Someone from the future left a crappy rusted 70s car by the side of the road? Impossible!


You would imagine that the characters would immediately set about discovering what had happened. It would be relatively simple - find the nearest population centre, locate a gas station or a diner, and read the latest newspaper or news magazine that was lying around. Break into a police station or emergency services office and read whatever telexes and memos you could find. Find a hospital and check the most recent patient records.


But this is the 70s and they're teenagers, so the idea of methodical research and analysis never enters their solipsistic little heads. Of course they know what went wrong: it was The Man, the government, those Wall Street and Madison Avenue fatcats. They ruined everything, leaving only The Youth to save the future.


Unfortunately The Youth are annoying 70s hippies, who are more accustomed to sulking, histrionics and Olympic-level whining than going about recreating civilisation. And so, of course, they bully each other, complain, have tantrums, go crazy, and then die.


But apparently all is not lost. After ducking government agents, her homicidal colleagues and the vast weight of her own moaning, "heroine" Karen resets the transfer machine and sends herself many hundreds of years into the future. She staggers for days through a landscape even more denuded than it was before, eventually collapsing on a roadside, where a family in a futuristic car find her. The father picks her up and deposits her in a compartment in the rear of the vehicle, and as the door closes we hear her begin to scream.


The dialogue from the family, once they get underway again, implies that Karen is now "fuel" for their car. Their car runs on hippies? Or on whining? Either way, they can now drive to the moon and back if the mood takes them.




To be fair, whining hippies are a renewable resource.


And so another 70s movie ends with everyone dying and, more importantly, with everyone in the audience happy that they're gone. The 70s really was a very misanthropic decade.

Tuesday, October 12, 2010

Rotten

Yet another reason why Steve Jobs is Evil:


Sufjan Stevens’ new album on iTunes - $17.99


Sufjan Stevens’ new album on his website - $8.40


In related news, Sufjan Stevens’ new album is weird but awesome!

Sunday, October 03, 2010

Cut

I had my hair cut on Saturday morning, and in the process I discovered that the staff at my local barber shop have been replaced by pod people.

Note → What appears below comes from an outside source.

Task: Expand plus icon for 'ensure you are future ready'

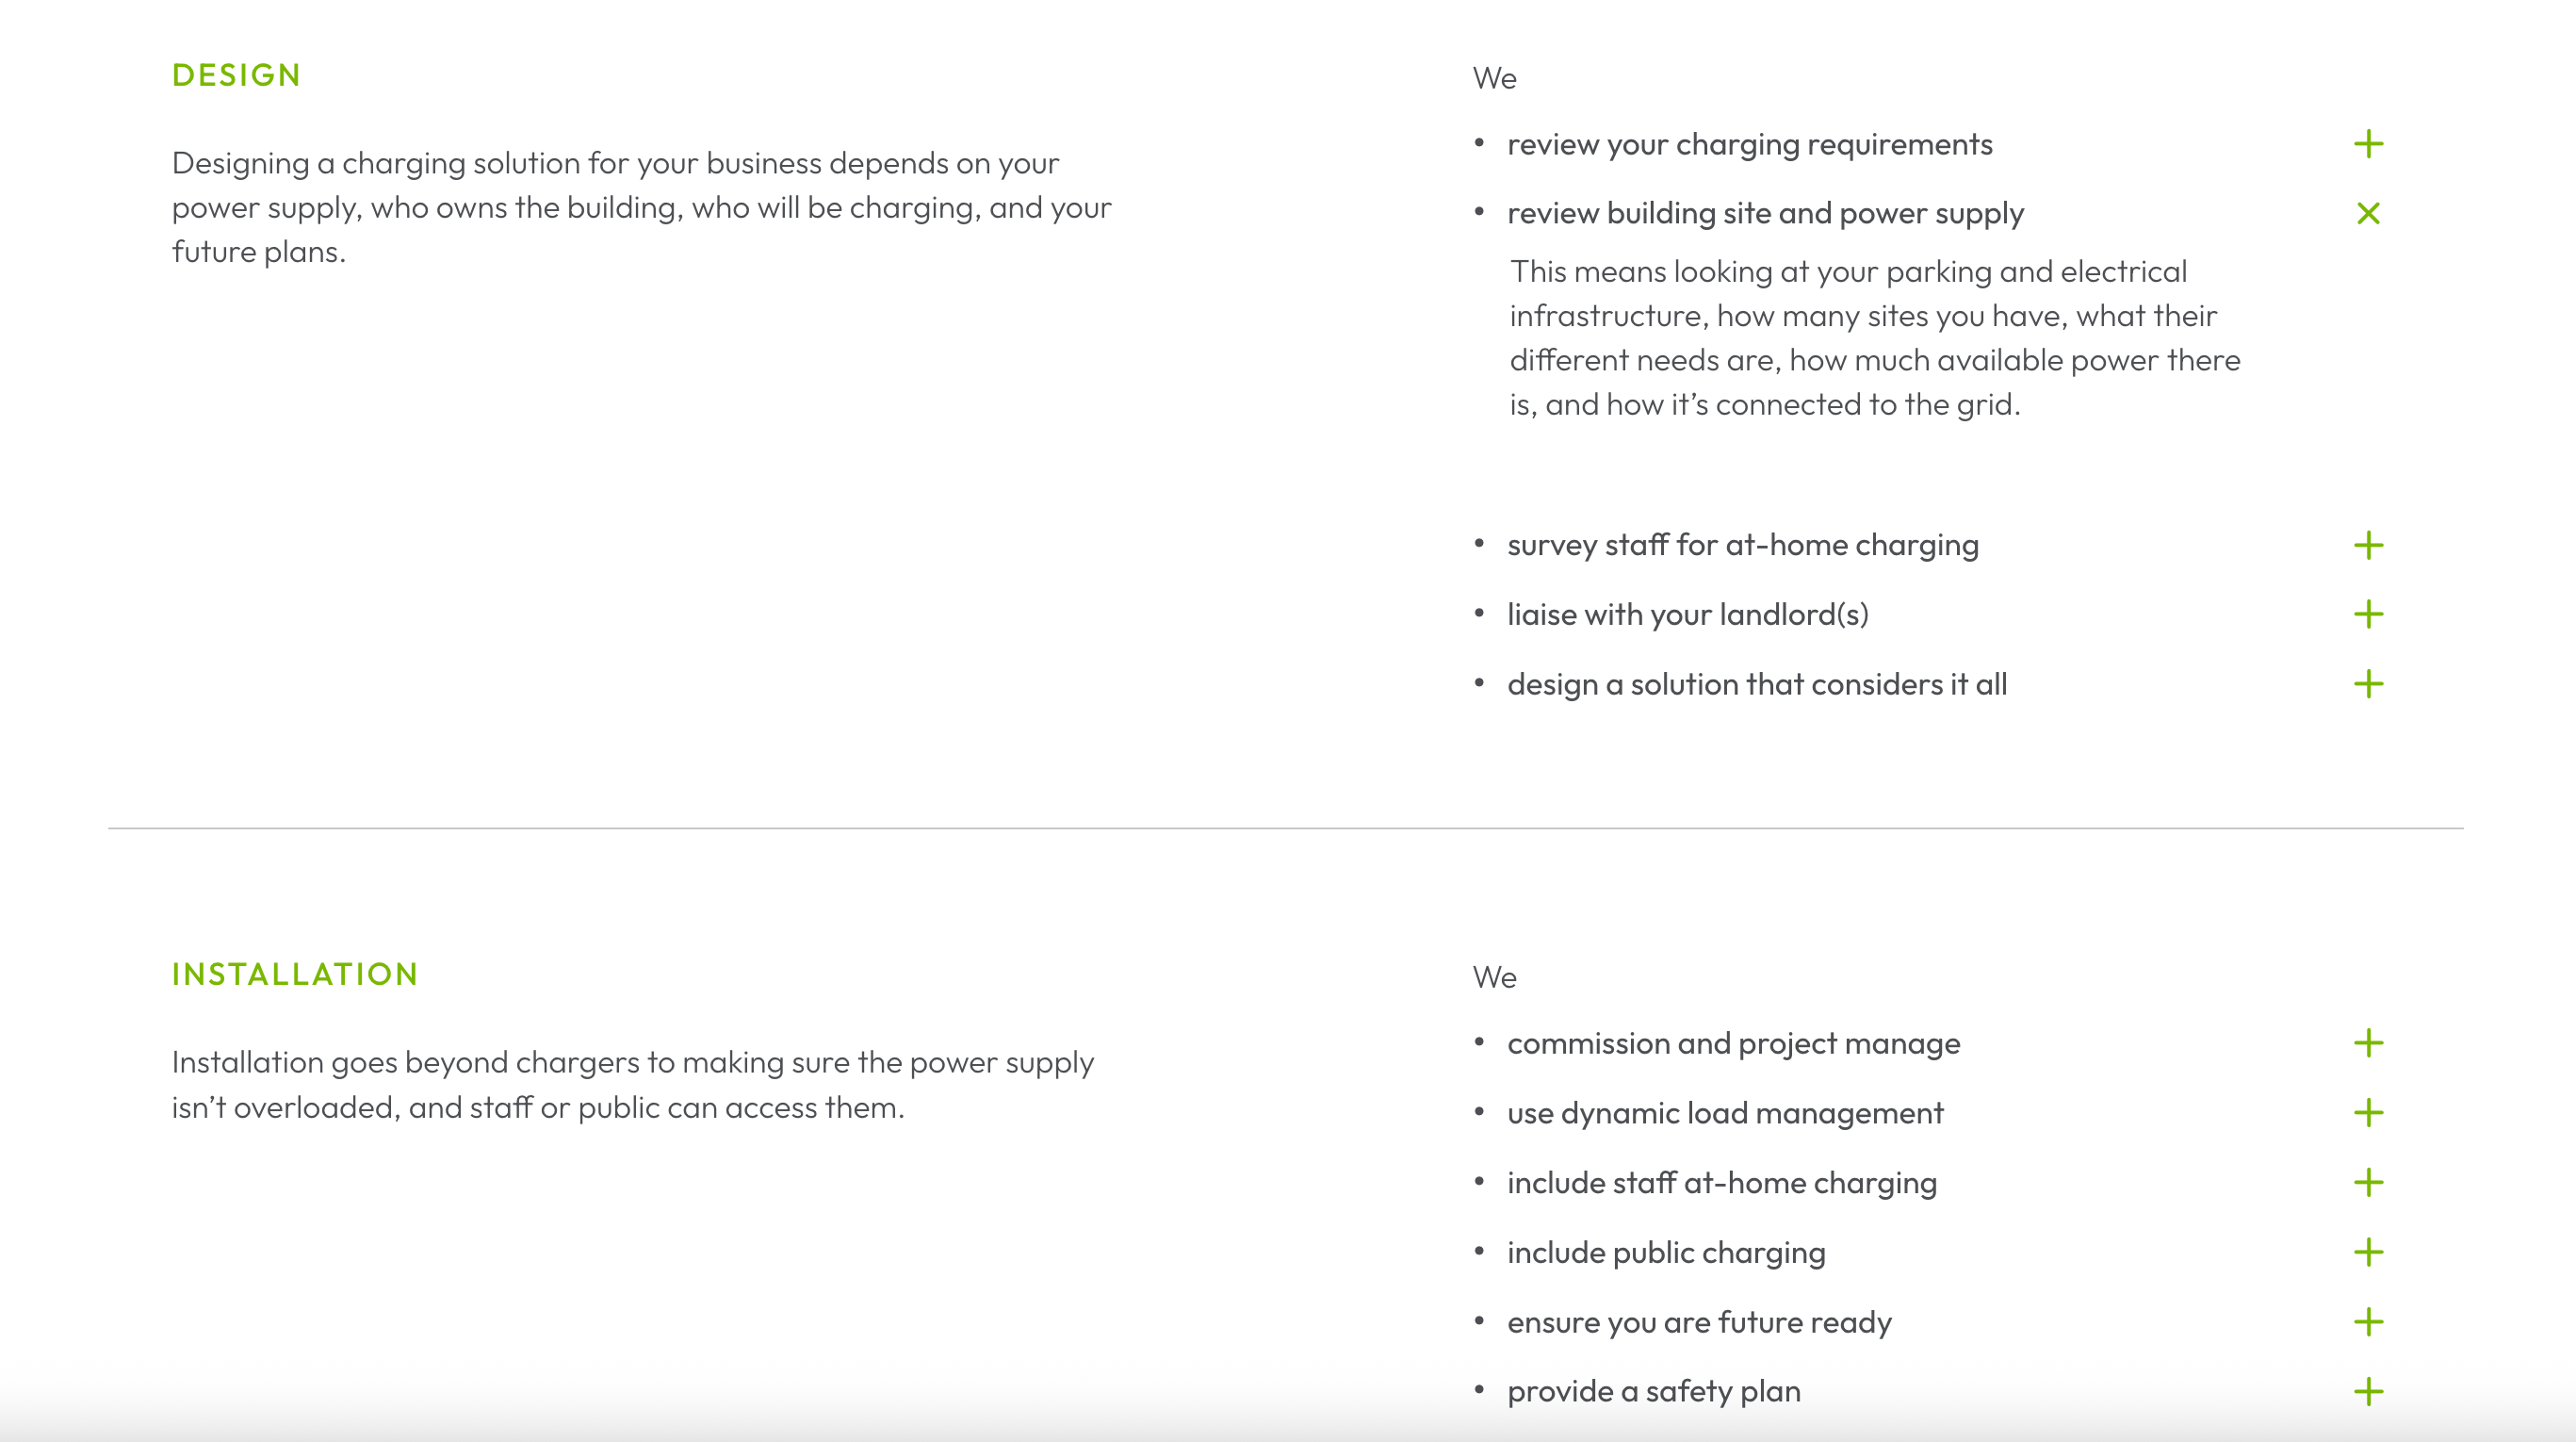Action: pyautogui.click(x=2368, y=1322)
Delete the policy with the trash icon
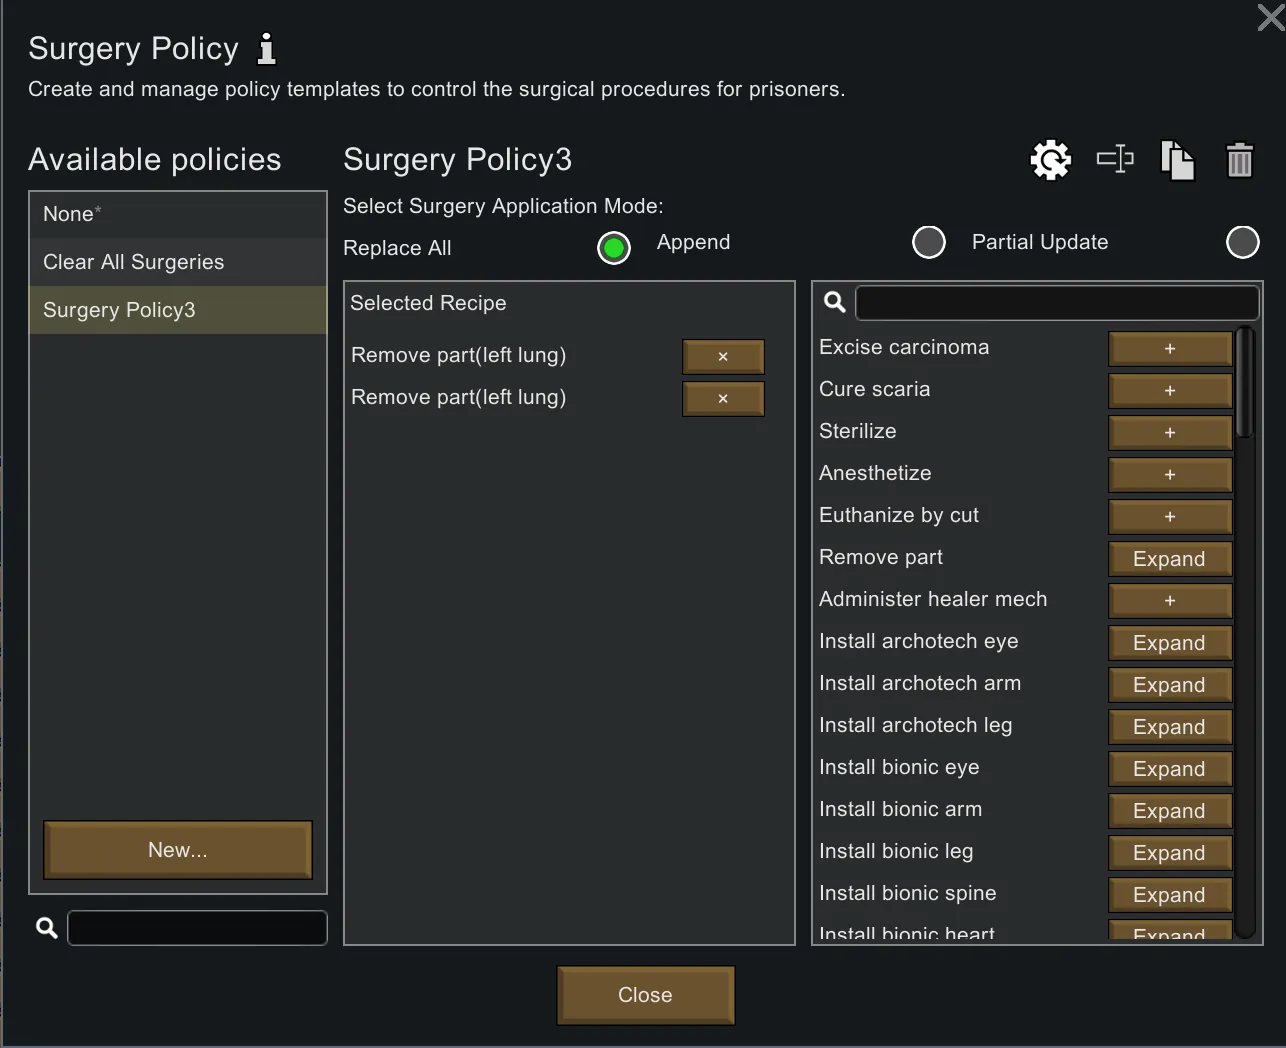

Normally when I go in to get my hair cut, around once a month, I'm treated with bland, indifferent politeness. They sometimes have a vague recollection of how I like my hair, but I usually have to remind them of the details.


This time was different. A new girl, possibly the commander of the pod people, offered me a seat and threw an apron around me. A moment later the senior barber bustled up and cried, in a tone usually reserved for long-lost brothers, “Well g'day stranger! We haven't seen you in ages! How have you been?”

“Er... I've been fine... thanks,” I replied, completely thrown.

“What have you been up to? And who's been cutting your hair?”

“Um... I was in around three weeks ago."

"Really?"

"Maria's done my hair the last two times.”

"Oh, okay. Espresso?"

"What?"

"Would you like an espresso?"

"Er... yes? Please?"

"I'll go get that for you. You just sit there and relax!"


And so a few minutes minutes later there I sat, sipping the first espresso I've ever been offered in all the years I've been going there, wondering exactly which beloved customer they'd mistaken me for. However they remembered the details of how I like my hair cut, so maybe they did actually know who I was.


I can therefore only conclude that they are pod people, perfect replicas of my barber and his staff but from an alien species unfamiliar with the human emotion of “disinterest”. Presumaby they have the twin aims of destroying all humans and achieving excellence in customer service.

Friday, October 01, 2010

Alarm

I admit that Wednesday's "What if I'm pregnant?" picture was not in the best of taste. By way of compensation, please accept this picture of a tiny owl wearing a Jayne Cobb hat.





Warning: adorableness in these quantities can cause injury and death. Do not look at this cute litle fwuffle nutkins for more than three seconds at a time.